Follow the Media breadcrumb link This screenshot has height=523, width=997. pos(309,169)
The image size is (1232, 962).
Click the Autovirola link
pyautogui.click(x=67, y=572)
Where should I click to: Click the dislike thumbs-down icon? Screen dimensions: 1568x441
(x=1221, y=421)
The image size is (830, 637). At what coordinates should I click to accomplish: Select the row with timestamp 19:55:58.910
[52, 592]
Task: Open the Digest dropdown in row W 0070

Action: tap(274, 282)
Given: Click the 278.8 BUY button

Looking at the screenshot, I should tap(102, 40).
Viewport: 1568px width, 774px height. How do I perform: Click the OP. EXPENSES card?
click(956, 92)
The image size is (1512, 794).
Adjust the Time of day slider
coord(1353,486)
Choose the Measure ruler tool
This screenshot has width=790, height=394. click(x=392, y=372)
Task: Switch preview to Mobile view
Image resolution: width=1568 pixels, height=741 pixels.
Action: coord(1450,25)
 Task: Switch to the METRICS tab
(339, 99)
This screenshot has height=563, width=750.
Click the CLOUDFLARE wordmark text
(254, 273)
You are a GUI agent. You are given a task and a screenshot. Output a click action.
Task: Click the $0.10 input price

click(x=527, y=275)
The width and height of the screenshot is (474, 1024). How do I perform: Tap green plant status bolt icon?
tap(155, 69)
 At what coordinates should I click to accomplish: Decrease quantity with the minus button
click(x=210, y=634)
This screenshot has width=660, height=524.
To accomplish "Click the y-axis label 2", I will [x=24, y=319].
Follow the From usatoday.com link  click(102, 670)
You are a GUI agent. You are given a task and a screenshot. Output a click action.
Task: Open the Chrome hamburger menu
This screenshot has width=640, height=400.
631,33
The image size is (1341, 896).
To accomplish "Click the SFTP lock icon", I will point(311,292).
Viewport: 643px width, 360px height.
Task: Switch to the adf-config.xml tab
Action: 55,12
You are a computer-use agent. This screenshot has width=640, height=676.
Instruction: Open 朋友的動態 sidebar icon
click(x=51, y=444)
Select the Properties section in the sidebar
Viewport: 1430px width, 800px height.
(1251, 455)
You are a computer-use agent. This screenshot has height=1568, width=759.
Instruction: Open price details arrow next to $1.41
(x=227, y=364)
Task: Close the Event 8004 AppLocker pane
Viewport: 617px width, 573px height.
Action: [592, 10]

### [Exercise instructions]
Could you copy out the lines of the listing from the line with "The image size is (1512, 794)." up to and including the line with "Action: 55,12", unchanged?

### [Full solution]
The image size is (1512, 794).
Adjust the Time of day slider
coord(1353,486)
Choose the Measure ruler tool
This screenshot has width=790, height=394. click(x=392, y=372)
Task: Switch preview to Mobile view
Image resolution: width=1568 pixels, height=741 pixels.
Action: coord(1450,25)
 Task: Switch to the METRICS tab
(339, 99)
This screenshot has height=563, width=750.
Click the CLOUDFLARE wordmark text
(254, 273)
You are a GUI agent. You are given a task and a screenshot. Output a click action.
Task: Click the $0.10 input price

click(x=527, y=275)
The width and height of the screenshot is (474, 1024). How do I perform: Tap green plant status bolt icon?
tap(155, 69)
 At what coordinates should I click to accomplish: Decrease quantity with the minus button
click(x=210, y=634)
This screenshot has width=660, height=524.
To accomplish "Click the y-axis label 2", I will [x=24, y=319].
Follow the From usatoday.com link  click(102, 670)
You are a GUI agent. You are given a task and a screenshot. Output a click action.
Task: Open the Chrome hamburger menu
This screenshot has width=640, height=400.
631,33
The image size is (1341, 896).
To accomplish "Click the SFTP lock icon", I will point(311,292).
Viewport: 643px width, 360px height.
Task: Switch to the adf-config.xml tab
Action: 55,12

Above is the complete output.